◆ **TASK TO CARRY OUT**:
Quote, exactly, the line holding "Task: Select the" and all lines after it to the end of the records below. Exclude pictures.

[TASK INPUT — start]

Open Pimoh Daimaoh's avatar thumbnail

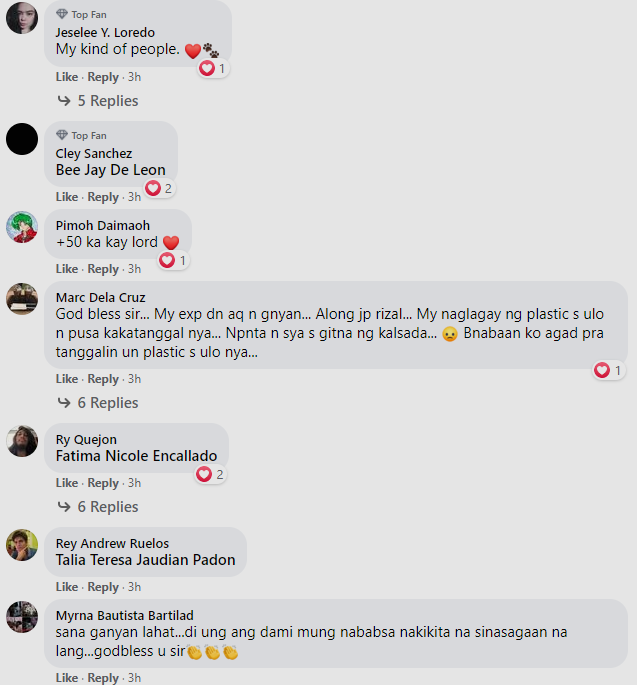click(x=22, y=227)
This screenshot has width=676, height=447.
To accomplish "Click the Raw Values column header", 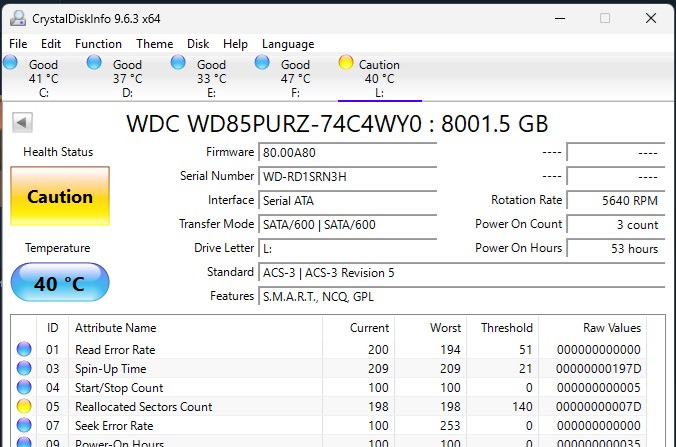I will click(x=612, y=328).
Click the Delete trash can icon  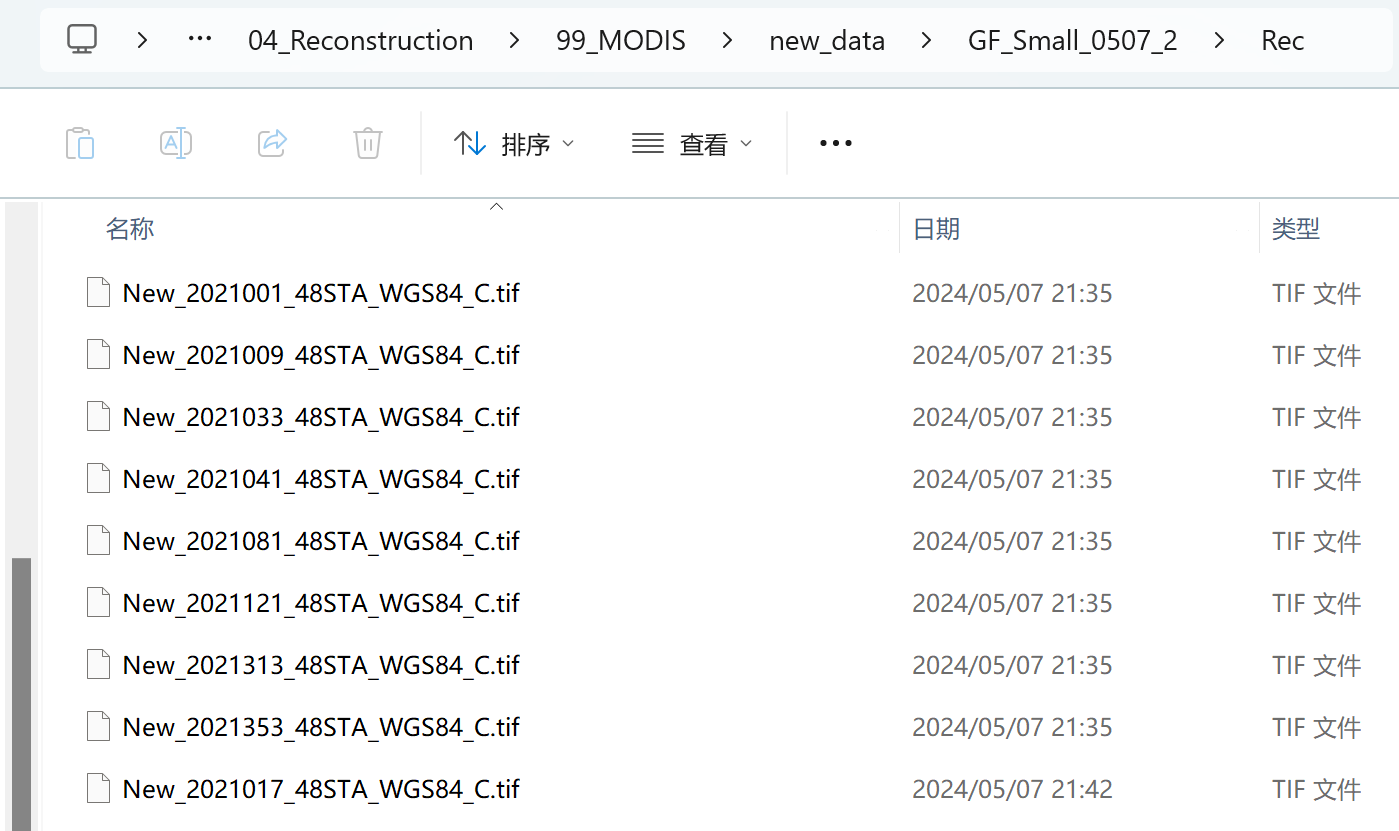click(x=368, y=143)
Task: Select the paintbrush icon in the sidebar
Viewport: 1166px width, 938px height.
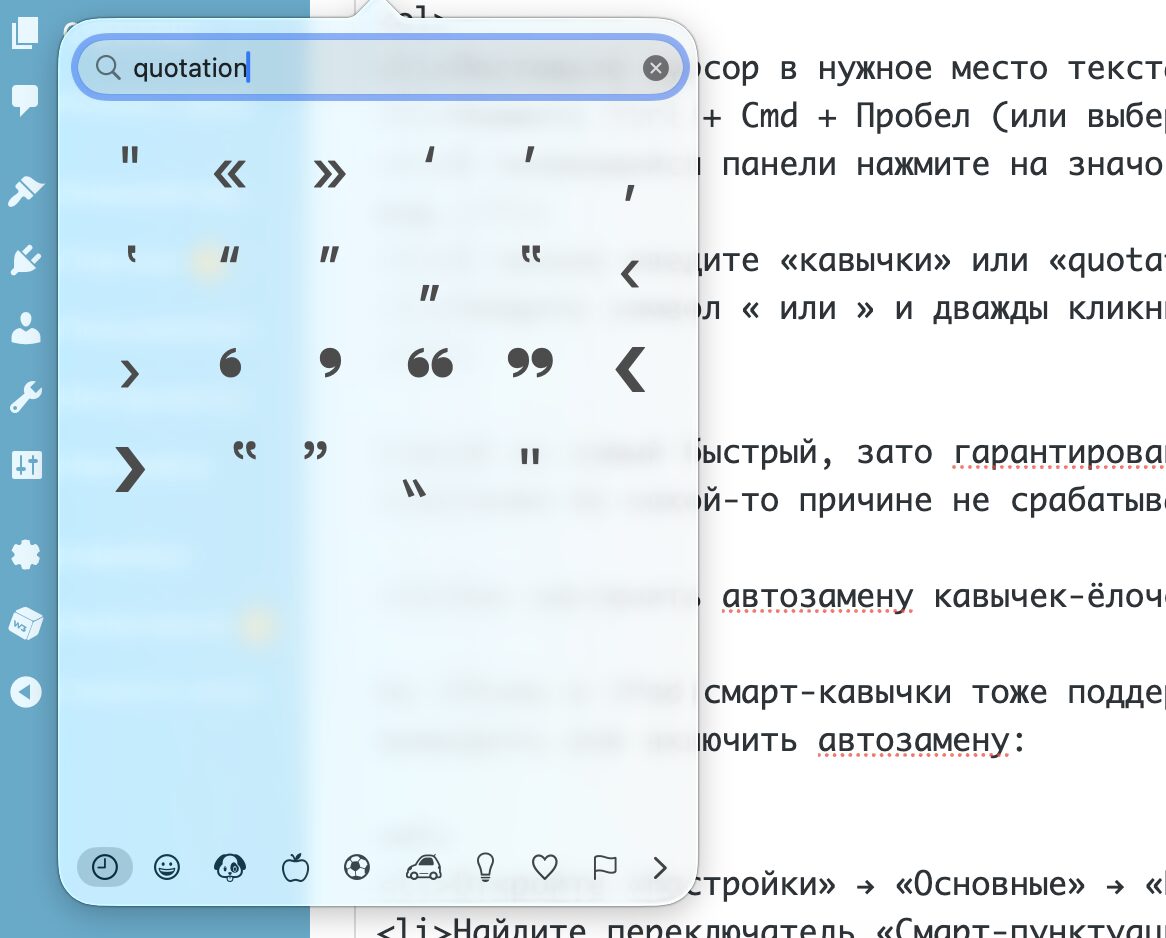Action: point(25,190)
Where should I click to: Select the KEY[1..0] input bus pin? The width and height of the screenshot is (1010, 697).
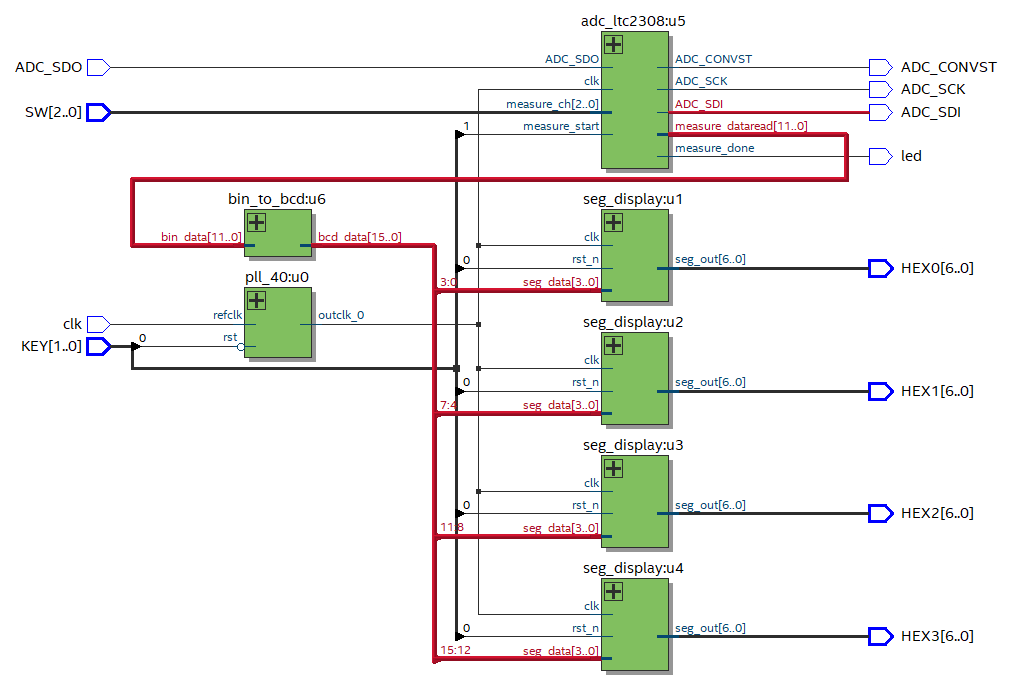tap(98, 347)
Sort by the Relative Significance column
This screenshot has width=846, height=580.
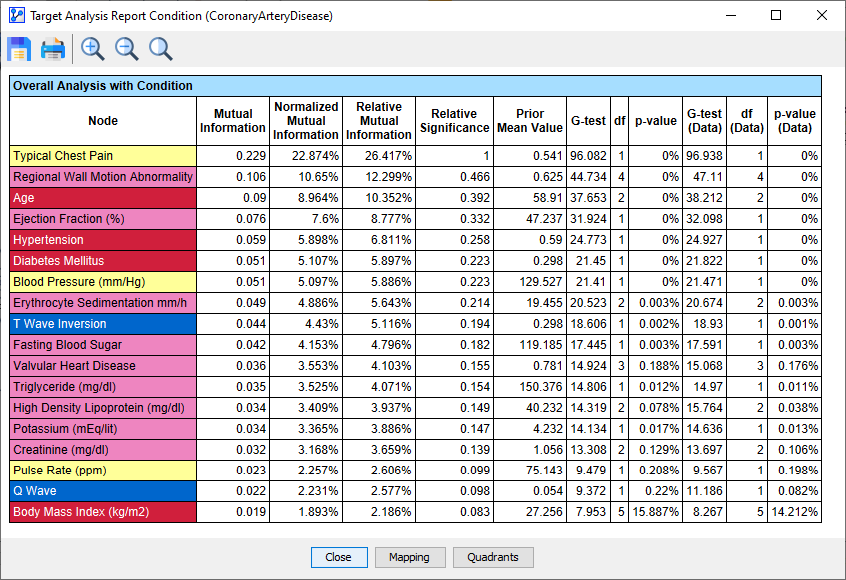coord(454,121)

[TASK INPUT — finish]

◆ **ANSWER AREA**:
Task: Select the paintbrush icon in the sidebar
Viewport: 1166px width, 938px height.
Action: point(25,190)
Where should I click to: Select the KEY[1..0] input bus pin? The width and height of the screenshot is (1010, 697).
tap(98, 347)
Sort by the Relative Significance column
This screenshot has width=846, height=580.
coord(454,121)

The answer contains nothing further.